> [What the task requires] Retype the entries word for word, leaving nothing out.

*** Opening of Data for review ***

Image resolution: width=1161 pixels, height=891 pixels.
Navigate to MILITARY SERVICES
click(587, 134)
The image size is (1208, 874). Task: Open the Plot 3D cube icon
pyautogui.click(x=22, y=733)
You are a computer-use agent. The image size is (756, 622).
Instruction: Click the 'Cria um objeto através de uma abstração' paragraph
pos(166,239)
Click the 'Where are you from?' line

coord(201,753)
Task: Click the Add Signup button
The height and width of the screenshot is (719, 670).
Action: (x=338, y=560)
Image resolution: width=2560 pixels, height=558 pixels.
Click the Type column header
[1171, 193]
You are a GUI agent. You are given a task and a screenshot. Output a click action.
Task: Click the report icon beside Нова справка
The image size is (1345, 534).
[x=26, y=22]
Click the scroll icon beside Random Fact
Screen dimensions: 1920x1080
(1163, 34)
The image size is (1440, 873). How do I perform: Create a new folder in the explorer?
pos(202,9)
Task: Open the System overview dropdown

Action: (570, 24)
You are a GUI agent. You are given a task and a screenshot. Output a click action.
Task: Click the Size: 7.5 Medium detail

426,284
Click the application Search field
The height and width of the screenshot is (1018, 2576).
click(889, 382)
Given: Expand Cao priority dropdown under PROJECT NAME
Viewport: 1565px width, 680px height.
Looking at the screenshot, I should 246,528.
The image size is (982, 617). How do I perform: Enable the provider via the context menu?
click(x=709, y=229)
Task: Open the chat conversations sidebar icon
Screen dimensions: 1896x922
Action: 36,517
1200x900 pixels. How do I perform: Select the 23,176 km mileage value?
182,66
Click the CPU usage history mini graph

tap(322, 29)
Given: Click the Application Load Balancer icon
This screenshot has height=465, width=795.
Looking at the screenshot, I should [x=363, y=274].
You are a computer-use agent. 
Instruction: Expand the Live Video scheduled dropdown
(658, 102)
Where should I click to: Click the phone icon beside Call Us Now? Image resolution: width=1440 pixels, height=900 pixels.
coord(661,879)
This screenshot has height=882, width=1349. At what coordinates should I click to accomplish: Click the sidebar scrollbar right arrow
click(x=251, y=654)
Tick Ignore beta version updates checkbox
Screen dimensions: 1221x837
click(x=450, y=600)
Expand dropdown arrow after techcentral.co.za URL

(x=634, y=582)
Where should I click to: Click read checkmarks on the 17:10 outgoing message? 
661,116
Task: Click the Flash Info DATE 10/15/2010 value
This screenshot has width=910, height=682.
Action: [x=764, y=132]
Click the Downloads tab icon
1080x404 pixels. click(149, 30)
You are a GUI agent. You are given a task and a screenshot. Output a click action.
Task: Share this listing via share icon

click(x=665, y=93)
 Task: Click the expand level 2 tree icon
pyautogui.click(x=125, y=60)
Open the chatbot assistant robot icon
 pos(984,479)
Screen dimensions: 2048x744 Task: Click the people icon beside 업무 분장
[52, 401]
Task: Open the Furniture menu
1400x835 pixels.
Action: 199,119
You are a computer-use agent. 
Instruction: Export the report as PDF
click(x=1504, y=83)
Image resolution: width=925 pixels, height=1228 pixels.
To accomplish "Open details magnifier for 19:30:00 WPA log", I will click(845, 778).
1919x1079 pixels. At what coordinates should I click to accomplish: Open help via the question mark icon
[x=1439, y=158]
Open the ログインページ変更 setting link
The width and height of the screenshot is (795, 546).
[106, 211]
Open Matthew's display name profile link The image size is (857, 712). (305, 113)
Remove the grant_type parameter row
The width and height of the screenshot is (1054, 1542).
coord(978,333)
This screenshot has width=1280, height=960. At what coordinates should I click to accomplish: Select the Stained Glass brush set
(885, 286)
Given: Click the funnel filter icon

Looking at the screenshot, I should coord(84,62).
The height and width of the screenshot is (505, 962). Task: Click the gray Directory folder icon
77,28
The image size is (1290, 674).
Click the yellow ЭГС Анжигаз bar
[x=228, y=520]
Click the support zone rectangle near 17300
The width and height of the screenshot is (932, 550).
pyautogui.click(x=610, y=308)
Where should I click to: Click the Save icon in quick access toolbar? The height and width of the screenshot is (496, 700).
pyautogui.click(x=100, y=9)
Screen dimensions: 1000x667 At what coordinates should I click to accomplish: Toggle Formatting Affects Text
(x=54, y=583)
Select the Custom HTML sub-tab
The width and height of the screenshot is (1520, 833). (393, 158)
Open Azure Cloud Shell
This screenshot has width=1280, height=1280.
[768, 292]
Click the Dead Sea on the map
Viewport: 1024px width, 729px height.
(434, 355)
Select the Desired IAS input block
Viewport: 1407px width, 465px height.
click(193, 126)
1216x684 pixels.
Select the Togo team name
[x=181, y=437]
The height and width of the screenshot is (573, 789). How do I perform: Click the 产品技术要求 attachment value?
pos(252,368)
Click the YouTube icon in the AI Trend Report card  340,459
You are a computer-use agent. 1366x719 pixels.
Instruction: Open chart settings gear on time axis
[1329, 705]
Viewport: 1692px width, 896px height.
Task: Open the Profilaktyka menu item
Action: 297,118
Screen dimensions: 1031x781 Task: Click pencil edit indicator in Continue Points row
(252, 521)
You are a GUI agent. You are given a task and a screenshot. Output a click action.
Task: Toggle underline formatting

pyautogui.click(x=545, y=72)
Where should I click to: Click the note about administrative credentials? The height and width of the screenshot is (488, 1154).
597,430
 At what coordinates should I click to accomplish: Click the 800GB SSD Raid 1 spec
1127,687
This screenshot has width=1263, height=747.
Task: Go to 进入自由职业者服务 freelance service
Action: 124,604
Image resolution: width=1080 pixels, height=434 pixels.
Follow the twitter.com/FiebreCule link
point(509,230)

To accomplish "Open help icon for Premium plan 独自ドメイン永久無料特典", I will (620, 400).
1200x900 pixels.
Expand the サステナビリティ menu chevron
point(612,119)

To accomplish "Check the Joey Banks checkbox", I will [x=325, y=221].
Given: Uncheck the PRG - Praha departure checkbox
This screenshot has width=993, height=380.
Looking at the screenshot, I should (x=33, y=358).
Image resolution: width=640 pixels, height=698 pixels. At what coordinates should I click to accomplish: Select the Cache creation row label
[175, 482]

*** Close of Data for review ***

> [Written solution]
Image resolution: width=1161 pixels, height=891 pixels.
Navigate to MILITARY SERVICES
click(587, 134)
The image size is (1208, 874). Task: Open the Plot 3D cube icon
pyautogui.click(x=22, y=733)
You are a computer-use agent. The image size is (756, 622).
Instruction: Click the 'Cria um objeto através de uma abstração' paragraph
pos(166,239)
Click the 'Where are you from?' line

coord(201,753)
Task: Click the Add Signup button
The height and width of the screenshot is (719, 670).
Action: (x=338, y=560)
Image resolution: width=2560 pixels, height=558 pixels.
Click the Type column header
[1171, 193]
You are a GUI agent. You are given a task and a screenshot. Output a click action.
Task: Click the report icon beside Нова справка
The image size is (1345, 534).
[x=26, y=22]
Click the scroll icon beside Random Fact
Screen dimensions: 1920x1080
(1163, 34)
The image size is (1440, 873). How do I perform: Create a new folder in the explorer?
pos(202,9)
Task: Open the System overview dropdown

Action: (570, 24)
You are a GUI agent. You are given a task and a screenshot. Output a click action.
Task: Click the Size: 7.5 Medium detail

426,284
Click the application Search field
The height and width of the screenshot is (1018, 2576).
click(889, 382)
Given: Expand Cao priority dropdown under PROJECT NAME
Viewport: 1565px width, 680px height.
Looking at the screenshot, I should 246,528.
The image size is (982, 617). How do I perform: Enable the provider via the context menu?
click(x=709, y=229)
Task: Open the chat conversations sidebar icon
Screen dimensions: 1896x922
Action: 36,517
1200x900 pixels. How do I perform: Select the 23,176 km mileage value?
182,66
Click the CPU usage history mini graph

tap(322, 29)
Given: Click the Application Load Balancer icon
This screenshot has height=465, width=795.
Looking at the screenshot, I should [x=363, y=274].
You are a computer-use agent. 
Instruction: Expand the Live Video scheduled dropdown
(658, 102)
Where should I click to: Click the phone icon beside Call Us Now? Image resolution: width=1440 pixels, height=900 pixels.
coord(661,879)
This screenshot has height=882, width=1349. At what coordinates should I click to accomplish: Click the sidebar scrollbar right arrow
click(x=251, y=654)
Tick Ignore beta version updates checkbox
Screen dimensions: 1221x837
click(x=450, y=600)
Expand dropdown arrow after techcentral.co.za URL

(x=634, y=582)
Where should I click to: Click read checkmarks on the 17:10 outgoing message? 
661,116
Task: Click the Flash Info DATE 10/15/2010 value
This screenshot has width=910, height=682.
Action: [x=764, y=132]
Click the Downloads tab icon
1080x404 pixels. click(149, 30)
You are a GUI agent. You are given a task and a screenshot. Output a click action.
Task: Share this listing via share icon

click(x=665, y=93)
 Task: Click the expand level 2 tree icon
pyautogui.click(x=125, y=60)
Open the chatbot assistant robot icon
 pos(984,479)
Screen dimensions: 2048x744 Task: Click the people icon beside 업무 분장
[52, 401]
Task: Open the Furniture menu
1400x835 pixels.
Action: 199,119
You are a computer-use agent. 
Instruction: Export the report as PDF
click(x=1504, y=83)
Image resolution: width=925 pixels, height=1228 pixels.
To accomplish "Open details magnifier for 19:30:00 WPA log", I will click(845, 778).
1919x1079 pixels. At what coordinates should I click to accomplish: Open help via the question mark icon
[x=1439, y=158]
Open the ログインページ変更 setting link
The width and height of the screenshot is (795, 546).
[106, 211]
Open Matthew's display name profile link The image size is (857, 712). (305, 113)
Remove the grant_type parameter row
The width and height of the screenshot is (1054, 1542).
coord(978,333)
This screenshot has width=1280, height=960. At what coordinates should I click to accomplish: Select the Stained Glass brush set
(885, 286)
Given: Click the funnel filter icon

Looking at the screenshot, I should coord(84,62).
The height and width of the screenshot is (505, 962). Task: Click the gray Directory folder icon
77,28
The image size is (1290, 674).
Click the yellow ЭГС Анжигаз bar
[x=228, y=520]
Click the support zone rectangle near 17300
The width and height of the screenshot is (932, 550).
pyautogui.click(x=610, y=308)
Where should I click to: Click the Save icon in quick access toolbar? The height and width of the screenshot is (496, 700).
pyautogui.click(x=100, y=9)
Screen dimensions: 1000x667 At what coordinates should I click to accomplish: Toggle Formatting Affects Text
(x=54, y=583)
Select the Custom HTML sub-tab
The width and height of the screenshot is (1520, 833). (393, 158)
Open Azure Cloud Shell
This screenshot has width=1280, height=1280.
[768, 292]
Click the Dead Sea on the map
Viewport: 1024px width, 729px height.
(434, 355)
Select the Desired IAS input block
Viewport: 1407px width, 465px height.
click(193, 126)
1216x684 pixels.
Select the Togo team name
[x=181, y=437]
The height and width of the screenshot is (573, 789). How do I perform: Click the 产品技术要求 attachment value?
pos(252,368)
Click the YouTube icon in the AI Trend Report card  340,459
You are a computer-use agent. 1366x719 pixels.
Instruction: Open chart settings gear on time axis
[1329, 705]
Viewport: 1692px width, 896px height.
Task: Open the Profilaktyka menu item
Action: 297,118
Screen dimensions: 1031x781 Task: Click pencil edit indicator in Continue Points row
(252, 521)
You are a GUI agent. You are given a task and a screenshot. Output a click action.
Task: Toggle underline formatting

pyautogui.click(x=545, y=72)
Where should I click to: Click the note about administrative credentials? The height and width of the screenshot is (488, 1154).
597,430
 At what coordinates should I click to accomplish: Click the 800GB SSD Raid 1 spec
1127,687
This screenshot has width=1263, height=747.
Task: Go to 进入自由职业者服务 freelance service
Action: 124,604
Image resolution: width=1080 pixels, height=434 pixels.
Follow the twitter.com/FiebreCule link
point(509,230)

To accomplish "Open help icon for Premium plan 独自ドメイン永久無料特典", I will (620, 400).
1200x900 pixels.
Expand the サステナビリティ menu chevron
point(612,119)

To accomplish "Check the Joey Banks checkbox", I will [x=325, y=221].
Given: Uncheck the PRG - Praha departure checkbox
This screenshot has width=993, height=380.
Looking at the screenshot, I should (x=33, y=358).
Image resolution: width=640 pixels, height=698 pixels. At what coordinates should I click to accomplish: Select the Cache creation row label
[175, 482]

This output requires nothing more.